-- START OF Supplied data --
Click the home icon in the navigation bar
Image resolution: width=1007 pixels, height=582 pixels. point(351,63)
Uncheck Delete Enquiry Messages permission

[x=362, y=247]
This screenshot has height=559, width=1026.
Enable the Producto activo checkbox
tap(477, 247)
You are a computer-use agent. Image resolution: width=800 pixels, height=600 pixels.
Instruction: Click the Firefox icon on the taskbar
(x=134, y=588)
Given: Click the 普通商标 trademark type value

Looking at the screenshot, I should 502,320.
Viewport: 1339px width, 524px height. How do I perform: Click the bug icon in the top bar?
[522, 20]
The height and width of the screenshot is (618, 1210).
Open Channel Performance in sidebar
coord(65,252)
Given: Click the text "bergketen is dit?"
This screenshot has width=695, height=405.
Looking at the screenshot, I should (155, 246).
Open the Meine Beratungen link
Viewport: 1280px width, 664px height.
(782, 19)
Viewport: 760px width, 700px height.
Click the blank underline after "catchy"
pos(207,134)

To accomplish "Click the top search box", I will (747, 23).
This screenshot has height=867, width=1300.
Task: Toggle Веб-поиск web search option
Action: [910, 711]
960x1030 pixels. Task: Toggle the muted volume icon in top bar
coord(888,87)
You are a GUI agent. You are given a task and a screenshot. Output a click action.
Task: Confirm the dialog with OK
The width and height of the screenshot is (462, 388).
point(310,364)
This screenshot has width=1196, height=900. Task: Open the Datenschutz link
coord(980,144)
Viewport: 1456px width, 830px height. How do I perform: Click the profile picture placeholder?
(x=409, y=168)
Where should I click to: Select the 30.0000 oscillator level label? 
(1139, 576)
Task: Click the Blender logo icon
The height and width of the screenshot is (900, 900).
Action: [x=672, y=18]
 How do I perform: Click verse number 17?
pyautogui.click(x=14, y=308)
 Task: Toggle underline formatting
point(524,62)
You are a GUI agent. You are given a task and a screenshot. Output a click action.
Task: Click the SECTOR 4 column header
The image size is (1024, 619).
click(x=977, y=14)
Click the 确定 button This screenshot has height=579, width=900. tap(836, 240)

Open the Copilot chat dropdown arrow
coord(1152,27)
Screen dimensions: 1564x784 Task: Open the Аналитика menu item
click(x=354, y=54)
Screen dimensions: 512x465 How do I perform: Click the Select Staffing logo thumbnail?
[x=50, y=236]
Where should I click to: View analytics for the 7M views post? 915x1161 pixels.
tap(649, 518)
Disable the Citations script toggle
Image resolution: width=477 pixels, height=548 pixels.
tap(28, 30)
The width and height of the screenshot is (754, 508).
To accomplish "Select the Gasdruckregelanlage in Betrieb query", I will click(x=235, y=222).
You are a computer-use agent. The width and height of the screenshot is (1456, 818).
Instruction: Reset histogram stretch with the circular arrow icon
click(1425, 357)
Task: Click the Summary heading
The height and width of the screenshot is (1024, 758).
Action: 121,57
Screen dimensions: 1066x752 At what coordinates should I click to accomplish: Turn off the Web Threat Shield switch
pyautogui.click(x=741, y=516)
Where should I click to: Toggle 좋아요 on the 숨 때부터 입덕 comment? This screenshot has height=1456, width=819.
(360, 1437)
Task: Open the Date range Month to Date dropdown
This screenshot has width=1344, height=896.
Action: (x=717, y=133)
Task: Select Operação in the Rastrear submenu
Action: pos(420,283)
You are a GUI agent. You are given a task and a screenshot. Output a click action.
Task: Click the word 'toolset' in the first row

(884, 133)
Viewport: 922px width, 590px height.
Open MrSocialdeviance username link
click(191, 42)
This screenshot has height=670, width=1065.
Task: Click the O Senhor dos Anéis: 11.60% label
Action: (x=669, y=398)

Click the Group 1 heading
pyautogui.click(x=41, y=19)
-- END OF Supplied data --
• Written exercise
Arrange every line of the entries above as a numbered list, leaving out the blank lines.

• Expected answer
1. Click the home icon in the navigation bar
2. Image resolution: width=1007 pixels, height=582 pixels. point(351,63)
3. Uncheck Delete Enquiry Messages permission
4. [x=362, y=247]
5. This screenshot has height=559, width=1026.
6. Enable the Producto activo checkbox
7. tap(477, 247)
8. You are a computer-use agent. Image resolution: width=800 pixels, height=600 pixels.
9. Instruction: Click the Firefox icon on the taskbar
10. (x=134, y=588)
11. Given: Click the 普通商标 trademark type value
12. Looking at the screenshot, I should 502,320.
13. Viewport: 1339px width, 524px height. How do I perform: Click the bug icon in the top bar?
14. [522, 20]
15. The height and width of the screenshot is (618, 1210).
16. Open Channel Performance in sidebar
17. coord(65,252)
18. Given: Click the text "bergketen is dit?"
19. This screenshot has width=695, height=405.
20. Looking at the screenshot, I should (155, 246).
21. Open the Meine Beratungen link
22. Viewport: 1280px width, 664px height.
23. (782, 19)
24. Viewport: 760px width, 700px height.
25. Click the blank underline after "catchy"
26. pos(207,134)
27. To accomplish "Click the top search box", I will (747, 23).
28. This screenshot has height=867, width=1300.
29. Task: Toggle Веб-поиск web search option
30. Action: [910, 711]
31. 960x1030 pixels. Task: Toggle the muted volume icon in top bar
32. coord(888,87)
33. You are a GUI agent. You are given a task and a screenshot. Output a click action.
34. Task: Confirm the dialog with OK
35. The width and height of the screenshot is (462, 388).
36. point(310,364)
37. This screenshot has width=1196, height=900. Task: Open the Datenschutz link
38. coord(980,144)
39. Viewport: 1456px width, 830px height. How do I perform: Click the profile picture placeholder?
40. (x=409, y=168)
41. Where should I click to: Select the 30.0000 oscillator level label? 
42. (1139, 576)
43. Task: Click the Blender logo icon
44. The height and width of the screenshot is (900, 900).
45. Action: [x=672, y=18]
46.  How do I perform: Click verse number 17?
47. pyautogui.click(x=14, y=308)
48.  Task: Toggle underline formatting
49. point(524,62)
50. You are a GUI agent. You are given a task and a screenshot. Output a click action.
51. Task: Click the SECTOR 4 column header
52. The image size is (1024, 619).
53. click(x=977, y=14)
54. Click the 确定 button This screenshot has height=579, width=900. tap(836, 240)
55. Open the Copilot chat dropdown arrow
56. coord(1152,27)
57. Screen dimensions: 1564x784 Task: Open the Аналитика menu item
58. click(x=354, y=54)
59. Screen dimensions: 512x465 How do I perform: Click the Select Staffing logo thumbnail?
60. [x=50, y=236]
61. Where should I click to: View analytics for the 7M views post? 915x1161 pixels.
62. tap(649, 518)
63. Disable the Citations script toggle
64. Image resolution: width=477 pixels, height=548 pixels.
65. tap(28, 30)
66. The width and height of the screenshot is (754, 508).
67. To accomplish "Select the Gasdruckregelanlage in Betrieb query", I will click(x=235, y=222).
68. You are a computer-use agent. The width and height of the screenshot is (1456, 818).
69. Instruction: Reset histogram stretch with the circular arrow icon
70. click(1425, 357)
71. Task: Click the Summary heading
72. The height and width of the screenshot is (1024, 758).
73. Action: 121,57
74. Screen dimensions: 1066x752 At what coordinates should I click to accomplish: Turn off the Web Threat Shield switch
75. pyautogui.click(x=741, y=516)
76. Where should I click to: Toggle 좋아요 on the 숨 때부터 입덕 comment? This screenshot has height=1456, width=819.
77. (360, 1437)
78. Task: Open the Date range Month to Date dropdown
79. This screenshot has width=1344, height=896.
80. Action: (x=717, y=133)
81. Task: Select Operação in the Rastrear submenu
82. Action: pos(420,283)
83. You are a GUI agent. You are given a task and a screenshot. Output a click action.
84. Task: Click the word 'toolset' in the first row
85. (884, 133)
86. Viewport: 922px width, 590px height.
87. Open MrSocialdeviance username link
88. click(191, 42)
89. This screenshot has height=670, width=1065.
90. Task: Click the O Senhor dos Anéis: 11.60% label
91. Action: (x=669, y=398)
92. Click the Group 1 heading
93. pyautogui.click(x=41, y=19)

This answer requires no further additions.